■ Description of the task ■
Please copy the records below word for word, leaving out the pictures.

(Records drawn from a dataset)
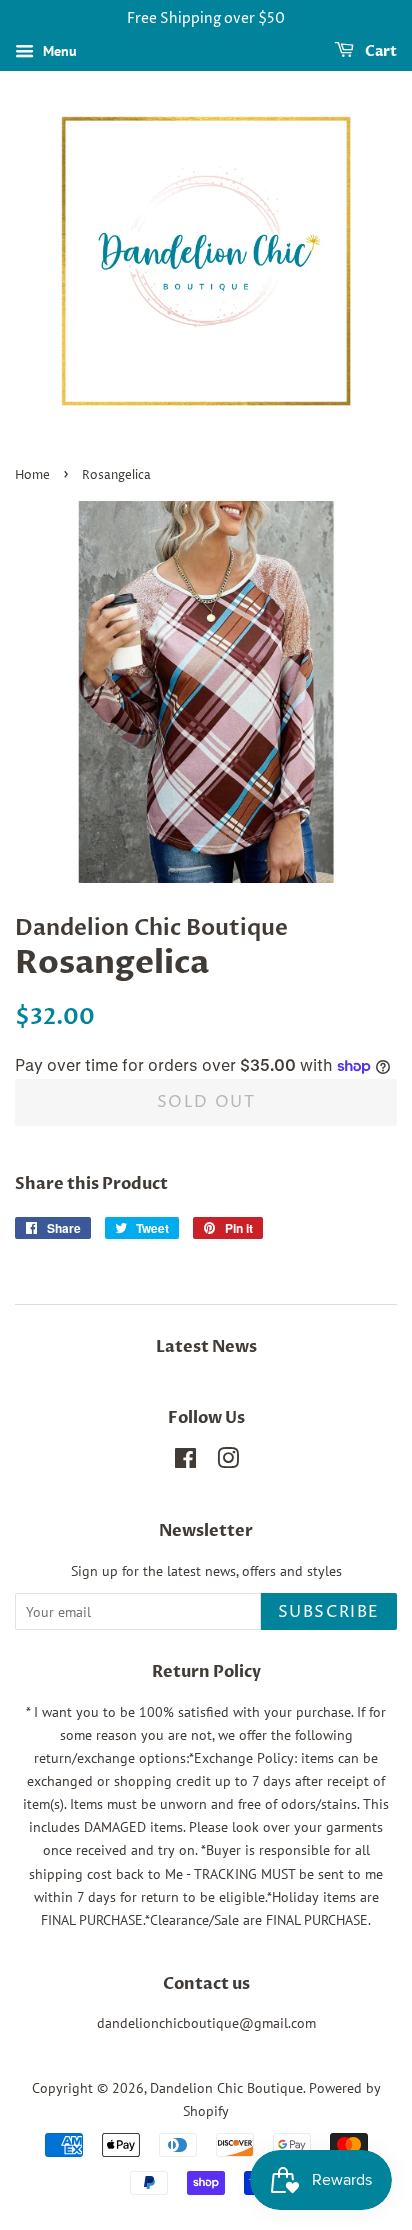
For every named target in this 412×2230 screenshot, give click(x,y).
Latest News (206, 1347)
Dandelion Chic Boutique (226, 2088)
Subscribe (329, 1612)
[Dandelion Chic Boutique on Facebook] (185, 1462)
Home (32, 475)
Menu (58, 51)
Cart (379, 51)
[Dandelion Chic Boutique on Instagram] (228, 1462)
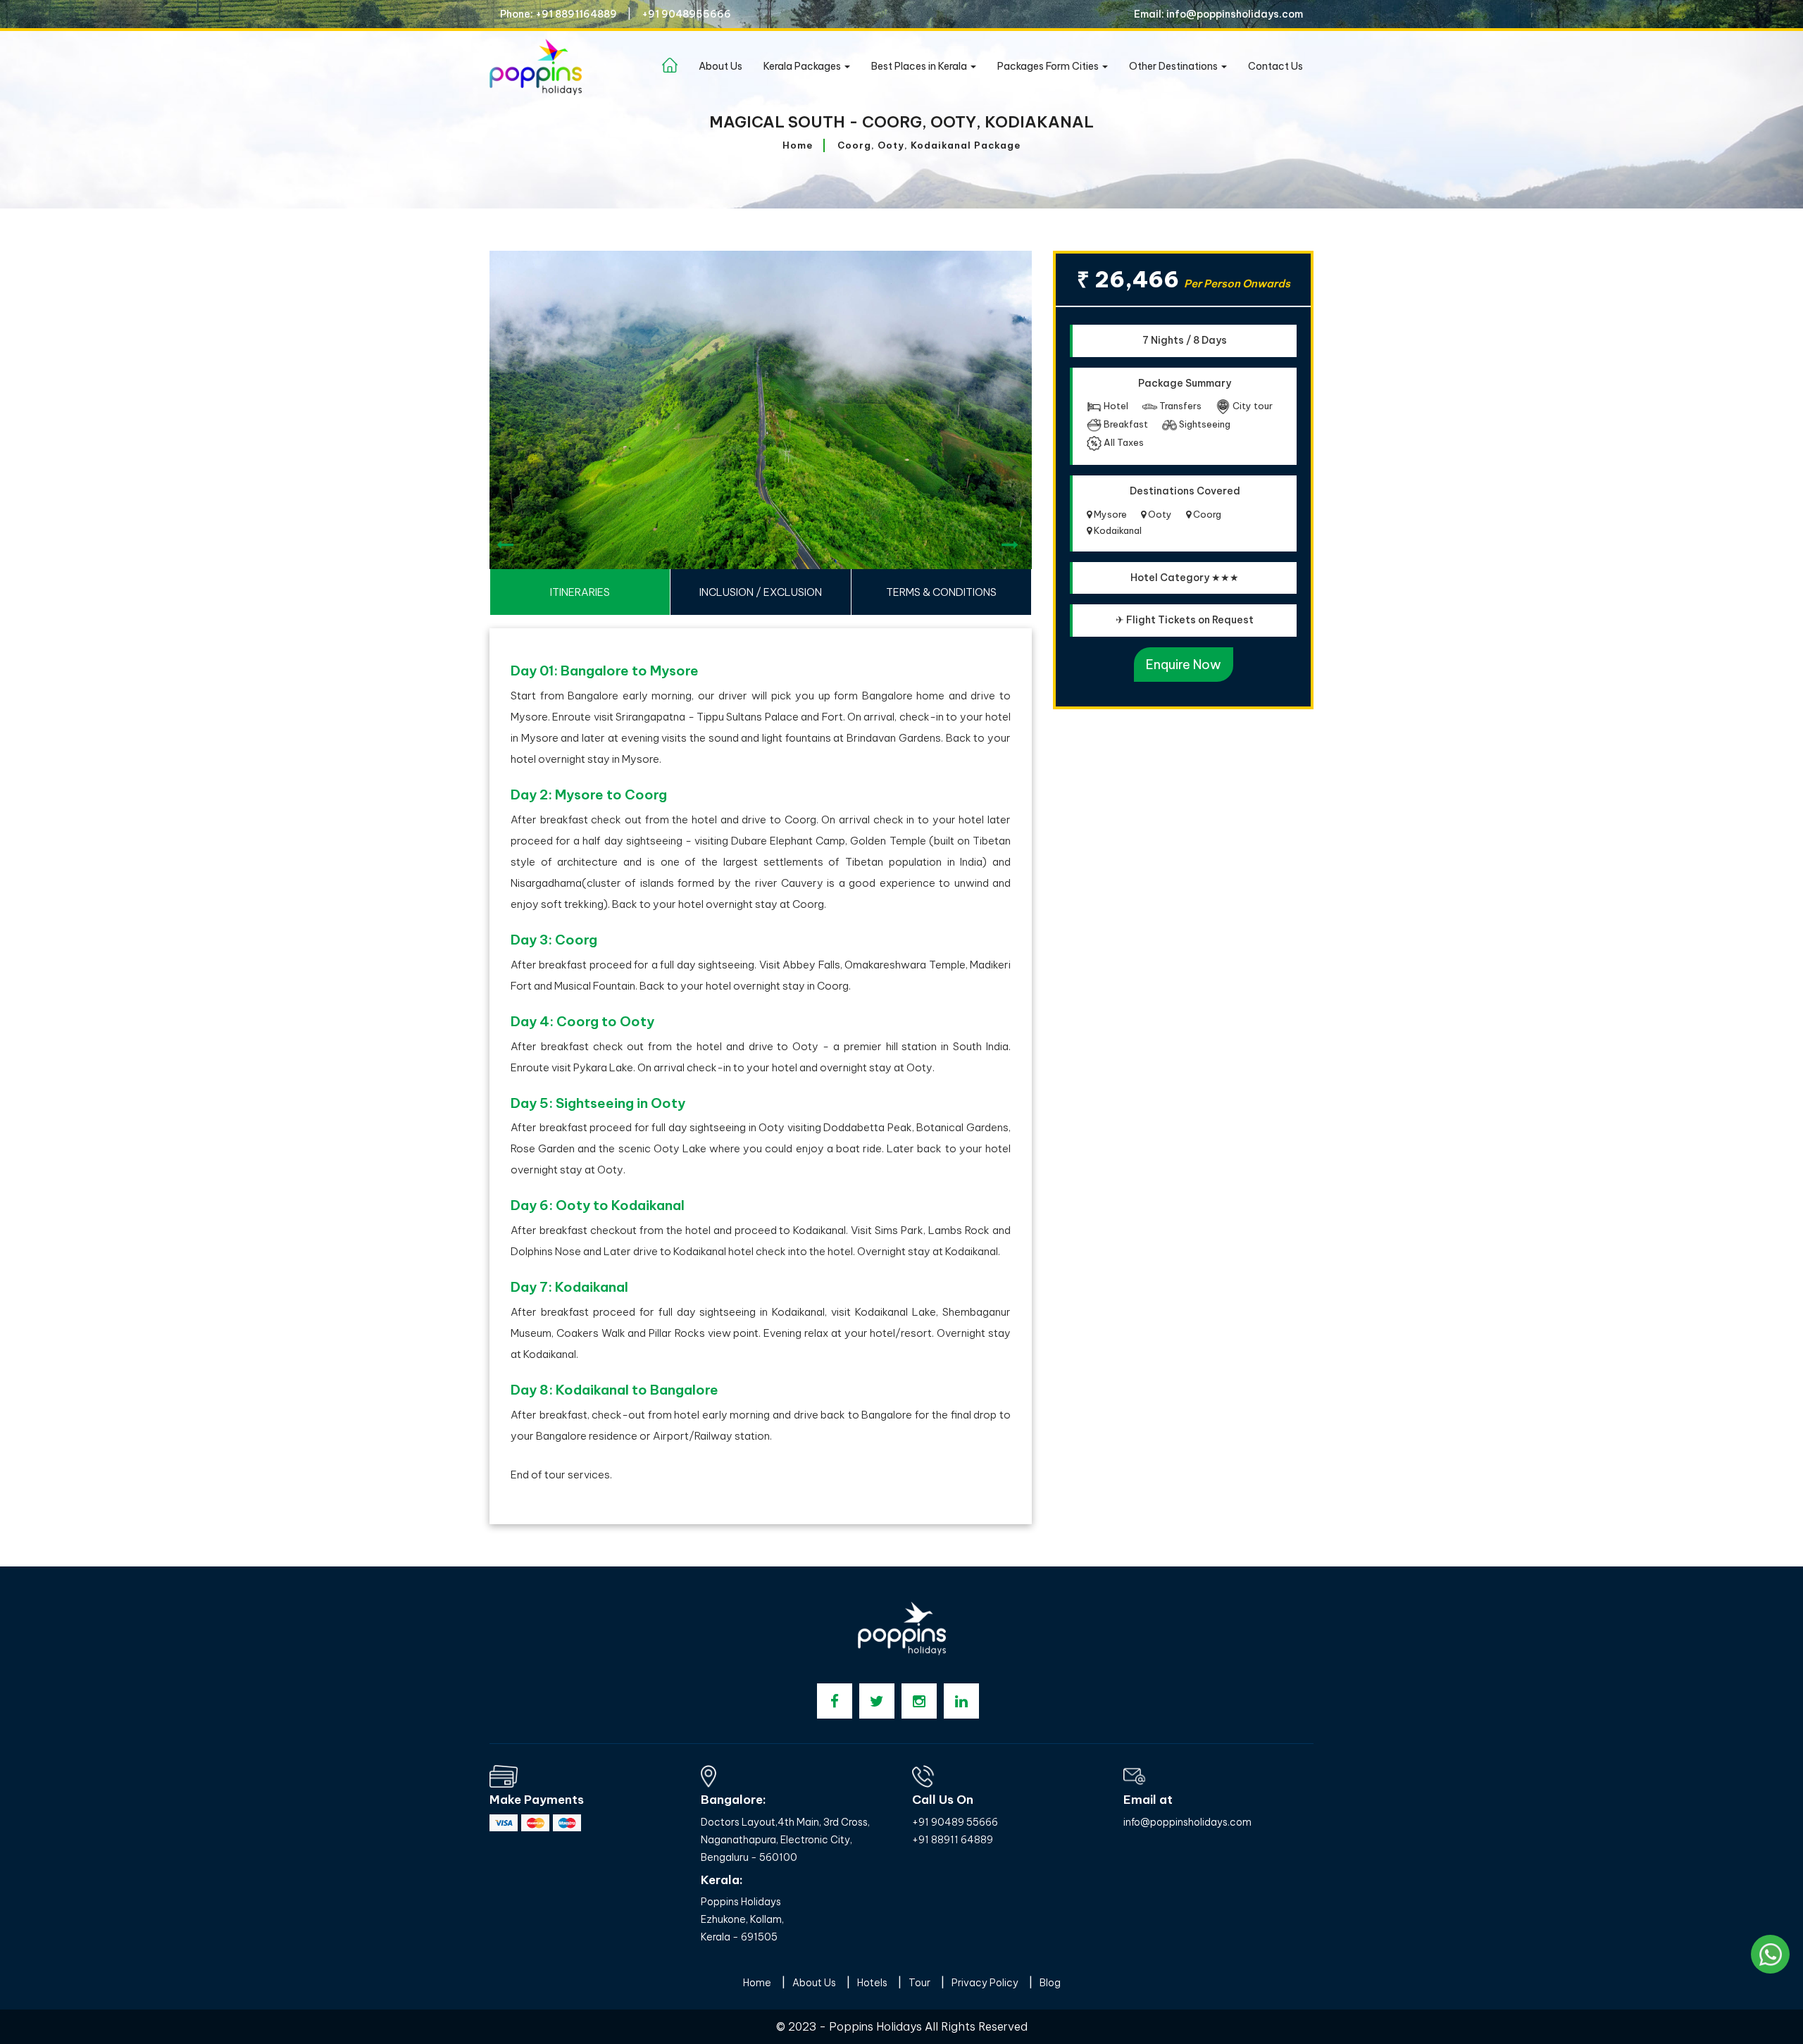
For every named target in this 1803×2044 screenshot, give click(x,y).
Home (797, 145)
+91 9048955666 (686, 14)
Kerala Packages (803, 66)
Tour (919, 1982)
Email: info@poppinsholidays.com (1218, 14)
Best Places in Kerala (920, 66)
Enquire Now (1183, 664)
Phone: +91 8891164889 (558, 14)
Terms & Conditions (941, 592)
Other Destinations (1174, 66)
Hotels (872, 1982)
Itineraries (580, 592)
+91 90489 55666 (955, 1822)
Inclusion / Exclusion (760, 592)
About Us (720, 66)
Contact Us (1275, 66)
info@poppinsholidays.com (1187, 1822)
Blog (1050, 1982)
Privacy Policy (985, 1982)
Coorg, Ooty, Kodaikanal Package (929, 145)
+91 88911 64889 (952, 1839)
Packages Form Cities (1049, 66)
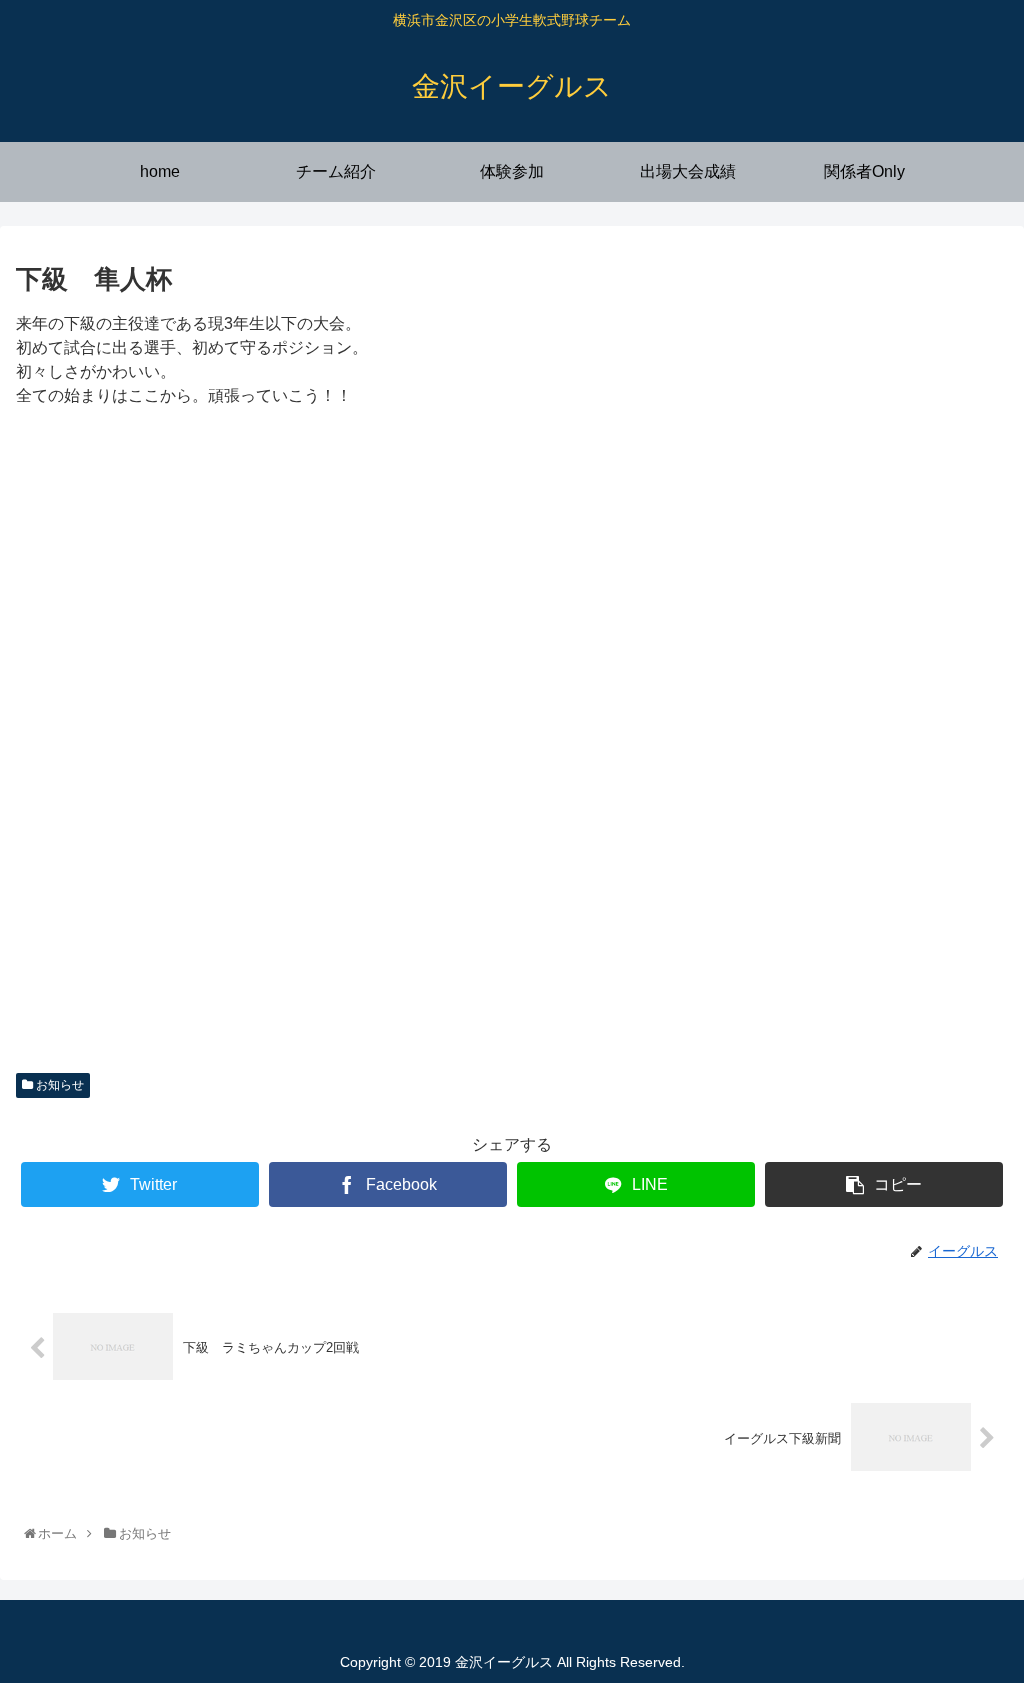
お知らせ (58, 1085)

■ Task answer ■
For every named target in this 412×2230 screenshot, give click(x,y).
Latest News (206, 1347)
Dandelion Chic Boutique (226, 2088)
Subscribe (329, 1612)
[Dandelion Chic Boutique on Facebook] (185, 1462)
Home (32, 475)
Menu (58, 51)
Cart (379, 51)
[Dandelion Chic Boutique on Instagram] (228, 1462)
For every named target in this 1803×2044 screenshot, give click(x,y).
Home (797, 145)
+91 9048955666 (686, 14)
Kerala Packages (803, 66)
Tour (919, 1982)
Email: info@poppinsholidays.com (1218, 14)
Best Places in Kerala (920, 66)
Enquire Now (1183, 664)
Phone: +91 8891164889 (558, 14)
Terms & Conditions (941, 592)
Other Destinations (1174, 66)
Hotels (872, 1982)
Itineraries (580, 592)
+91 90489 55666 (955, 1822)
Inclusion / Exclusion (760, 592)
About Us (720, 66)
Contact Us (1275, 66)
info@poppinsholidays.com (1187, 1822)
Blog (1050, 1982)
Privacy Policy (985, 1982)
Coorg, Ooty, Kodaikanal Package (929, 145)
+91 88911 64889 (952, 1839)
Packages Form Cities (1049, 66)
お知らせ (58, 1085)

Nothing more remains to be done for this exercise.